Task prompt —
The records follow. Filter them to the lines that hold "agent".
#### Exercise data
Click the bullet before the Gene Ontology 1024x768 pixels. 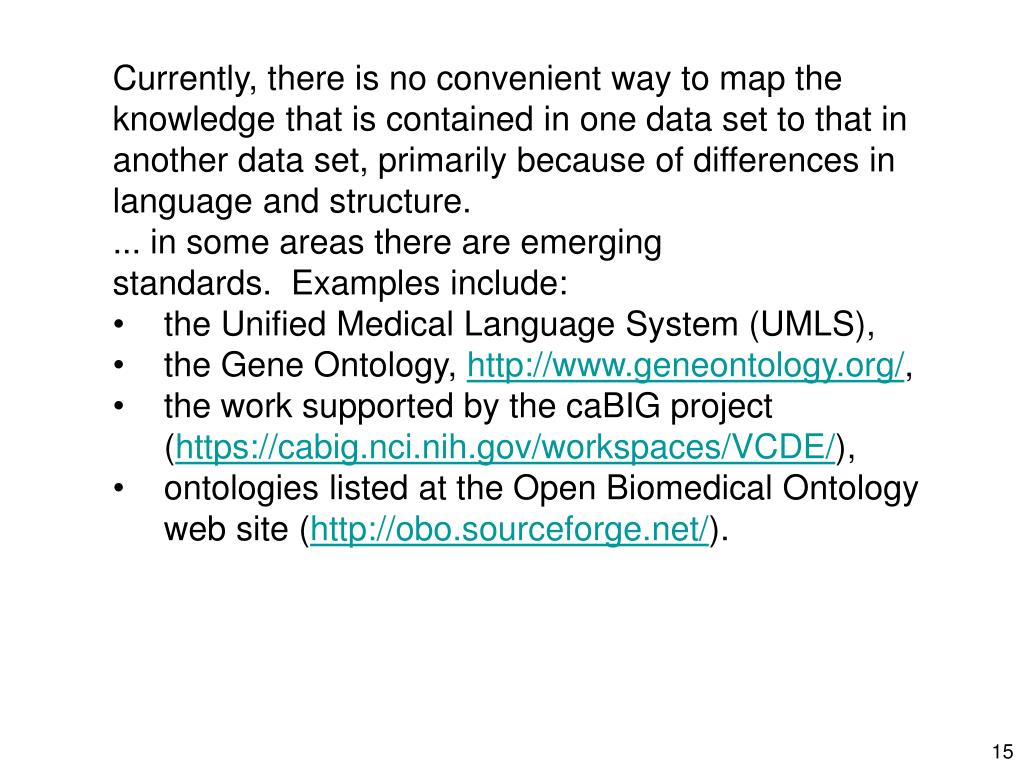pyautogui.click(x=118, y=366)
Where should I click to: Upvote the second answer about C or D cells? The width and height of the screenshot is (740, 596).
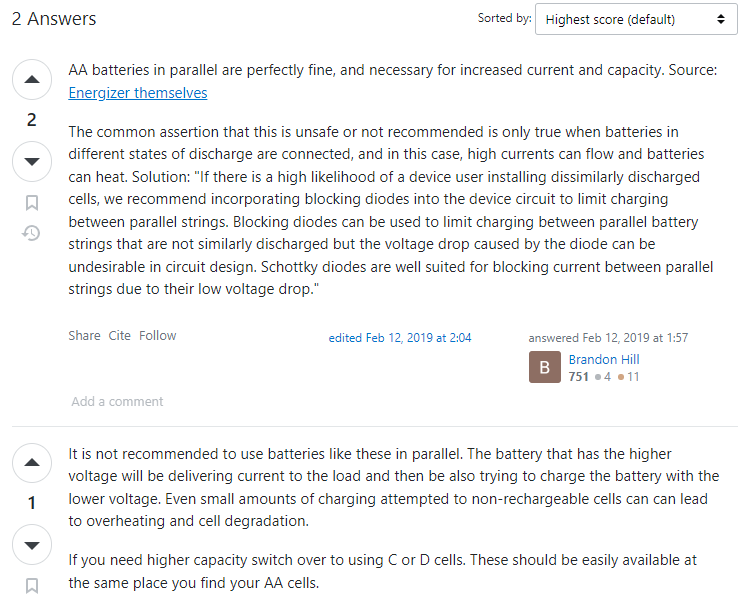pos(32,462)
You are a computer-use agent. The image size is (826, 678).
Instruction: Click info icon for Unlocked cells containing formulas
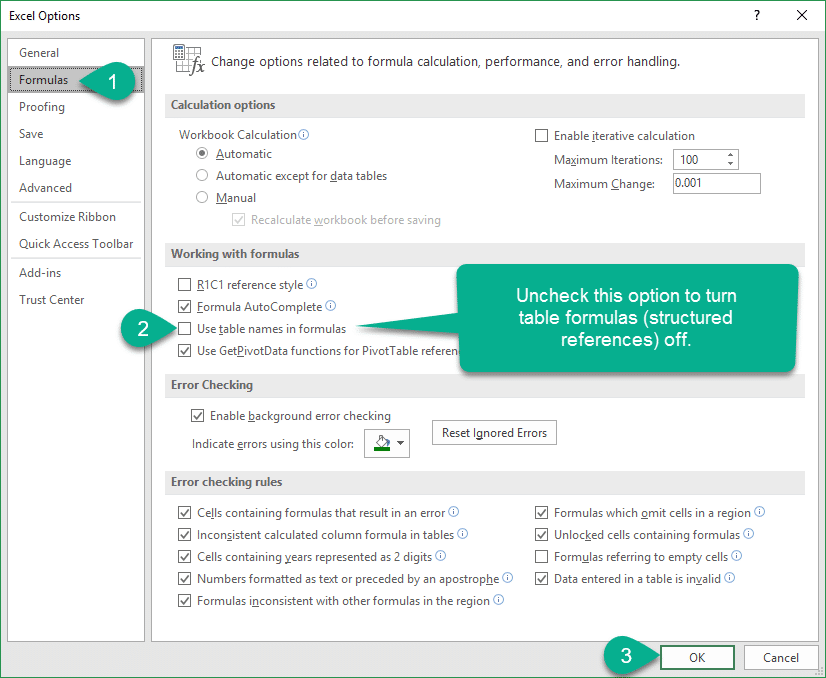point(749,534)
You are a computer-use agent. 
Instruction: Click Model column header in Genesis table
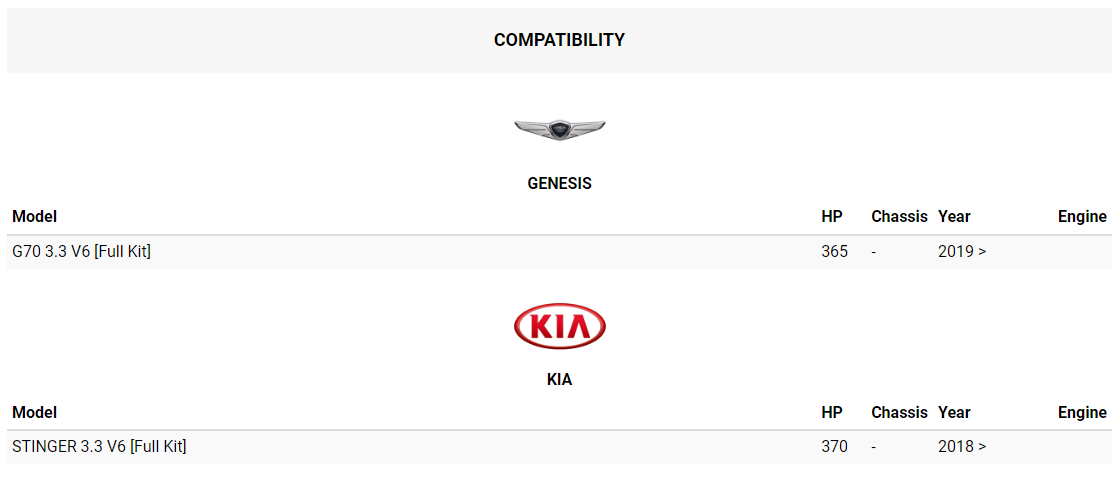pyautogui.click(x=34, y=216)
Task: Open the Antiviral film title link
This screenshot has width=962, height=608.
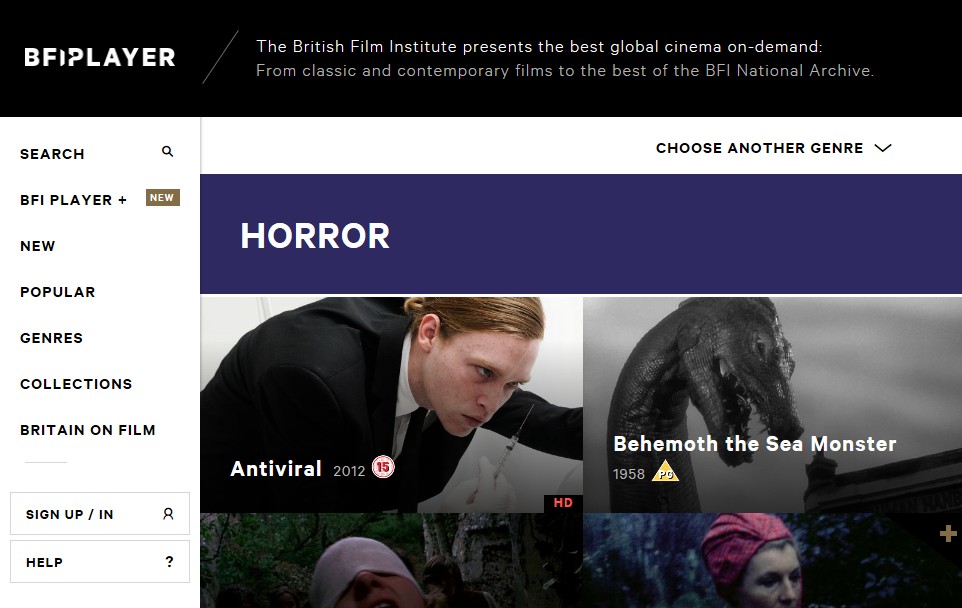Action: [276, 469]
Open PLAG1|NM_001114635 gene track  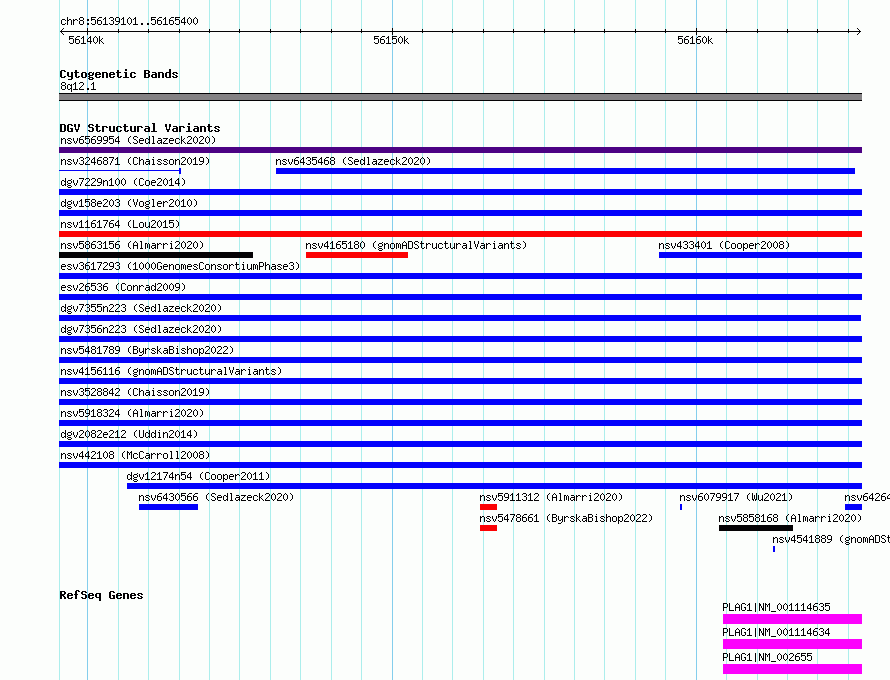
########
#### Exercise data
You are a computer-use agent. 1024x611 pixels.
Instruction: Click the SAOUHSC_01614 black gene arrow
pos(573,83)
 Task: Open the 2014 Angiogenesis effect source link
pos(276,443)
########
#### Exercise data
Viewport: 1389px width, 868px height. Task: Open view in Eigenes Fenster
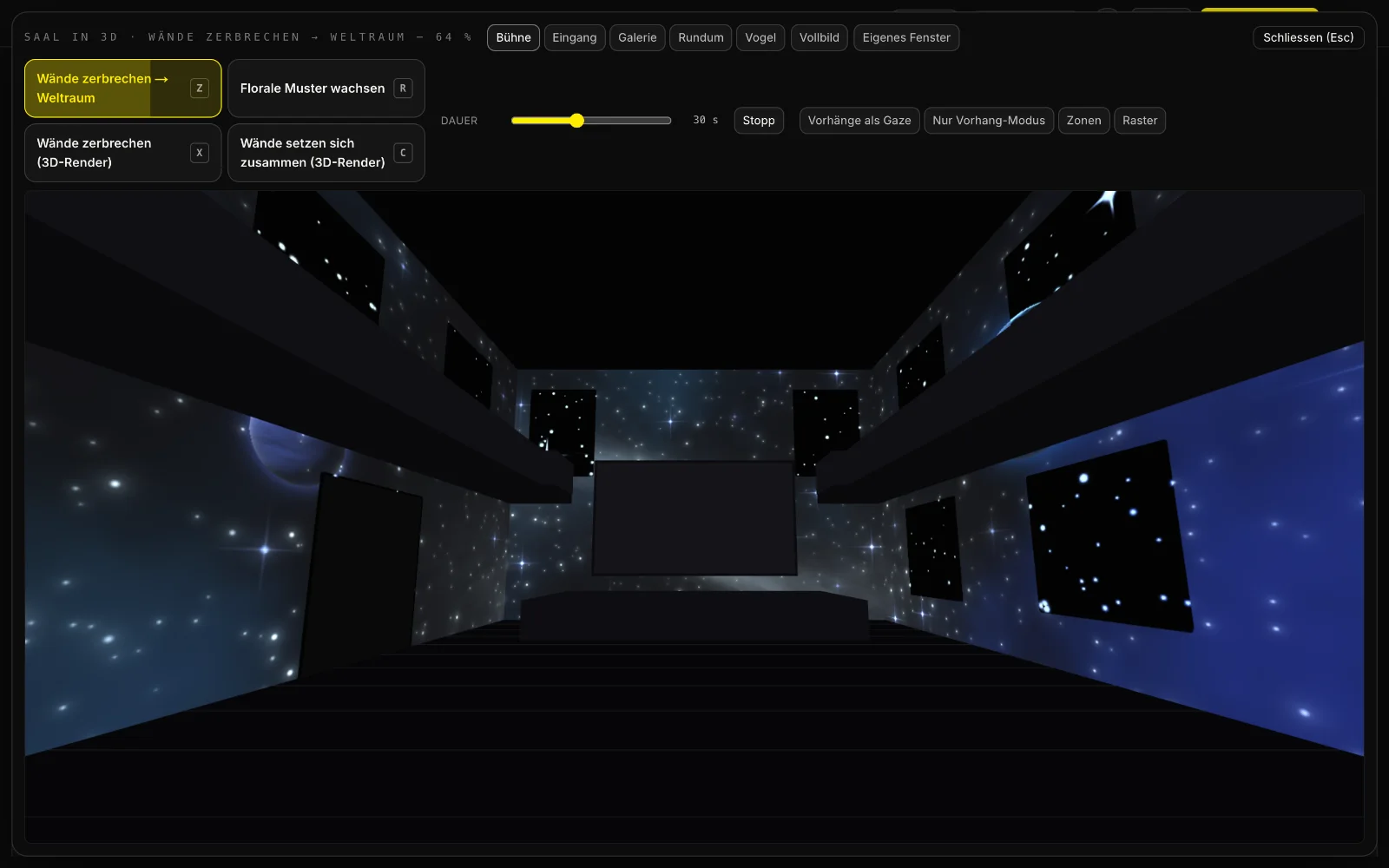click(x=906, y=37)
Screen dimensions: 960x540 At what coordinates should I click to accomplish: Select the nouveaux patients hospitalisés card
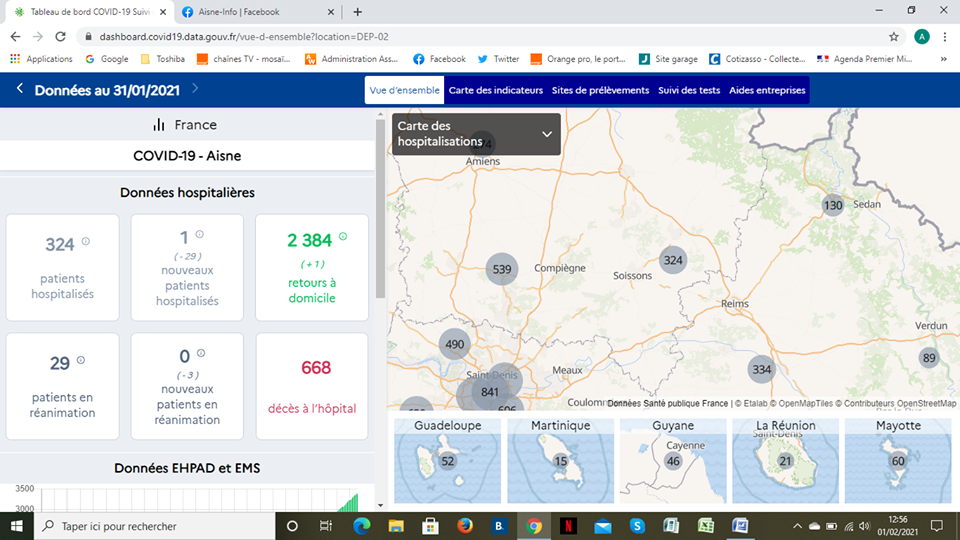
########
The answer —
You are a computer-use agent. The image size is (826, 678).
You are a computer-use agent. 
You are a computer-use agent. 1024x611 pixels.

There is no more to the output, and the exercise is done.